Serious problems were about to be visited upon our anti-hero, Luke. Mob boss Frank Smith had taken an interest in Luke and Roy. The first of many mob related storylines had reared its ugly head in Port Charles. Luke and Roy tried to keep Frank Smith out of their lives and run a legitimate business, but could not hold out against organized crime. As an initiation rite into the Smith Cartel, Frank demanded that Luke kill Mitch Williams on election night. Roy and Luke know that it is a suicide mission, and that Luke was marked for death whether he did the hit or refused. The stage was set for controversy on election night when, at Laura and Scott's little love nest, they quarreled bitterly over her exceeding her credit card limit again. Laura went to the disco to work that night positive that her marriage was over. She flirted outrageously with Roy and as the evening played out, became more and more fatalistic about her marriage. As she waited for Scott to come and pick her up, as he had promised, closing time came and went and she sank into a pit of despair.

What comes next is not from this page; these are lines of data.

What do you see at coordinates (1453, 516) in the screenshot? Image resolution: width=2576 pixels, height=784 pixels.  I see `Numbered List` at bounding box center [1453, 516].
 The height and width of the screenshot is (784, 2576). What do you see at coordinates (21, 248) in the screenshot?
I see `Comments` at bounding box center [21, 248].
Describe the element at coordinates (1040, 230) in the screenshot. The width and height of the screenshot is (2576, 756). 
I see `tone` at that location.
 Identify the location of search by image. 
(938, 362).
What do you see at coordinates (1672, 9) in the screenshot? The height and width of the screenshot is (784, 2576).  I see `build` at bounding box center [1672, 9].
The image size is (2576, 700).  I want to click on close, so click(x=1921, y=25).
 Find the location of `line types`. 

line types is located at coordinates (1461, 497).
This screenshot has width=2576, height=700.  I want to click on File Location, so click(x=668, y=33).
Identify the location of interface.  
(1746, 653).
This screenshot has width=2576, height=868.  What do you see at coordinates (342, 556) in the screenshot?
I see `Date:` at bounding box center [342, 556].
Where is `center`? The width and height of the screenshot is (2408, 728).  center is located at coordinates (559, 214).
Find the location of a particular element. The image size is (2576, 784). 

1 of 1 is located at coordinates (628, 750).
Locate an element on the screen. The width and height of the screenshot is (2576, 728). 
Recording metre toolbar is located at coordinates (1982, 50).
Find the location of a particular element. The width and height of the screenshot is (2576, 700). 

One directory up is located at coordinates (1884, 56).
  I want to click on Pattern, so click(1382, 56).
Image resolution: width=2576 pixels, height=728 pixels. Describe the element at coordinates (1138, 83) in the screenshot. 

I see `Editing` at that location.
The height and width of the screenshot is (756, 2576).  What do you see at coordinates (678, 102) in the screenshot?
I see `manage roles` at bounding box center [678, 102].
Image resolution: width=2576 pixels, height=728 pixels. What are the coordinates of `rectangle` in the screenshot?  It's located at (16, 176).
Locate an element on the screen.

As the employees left the disco, a drunken Luke came in. Luke told Laura he would be dead in a month. In an unbridled display of love, frustration, jealousy and lust Luke poured out his feelings for Laura. Laura was frightened by his intensity, but at the same time she was fascinated. Laura tells him they cannot be together, but Luke says he can't die without holding her at least one time.

"Dance with me." He begs.

They dance to the sexy song "Rise" by Herb Albert. As Luke becomes even more intense, holding her tighter, she becomes frightened by his fierceness and tries to pull away from him saying "No, Luke. No." He pulls her to the floor with him and with the disco lights flashing in strobe and colors dancing, with the sultry wailing of brass and the pounding beat of the unforgettable song, the camera pans away and the scene fades to black. When the camera returns to Laura, her clothes ripped and her body bruised, she is running, crying, from the disco.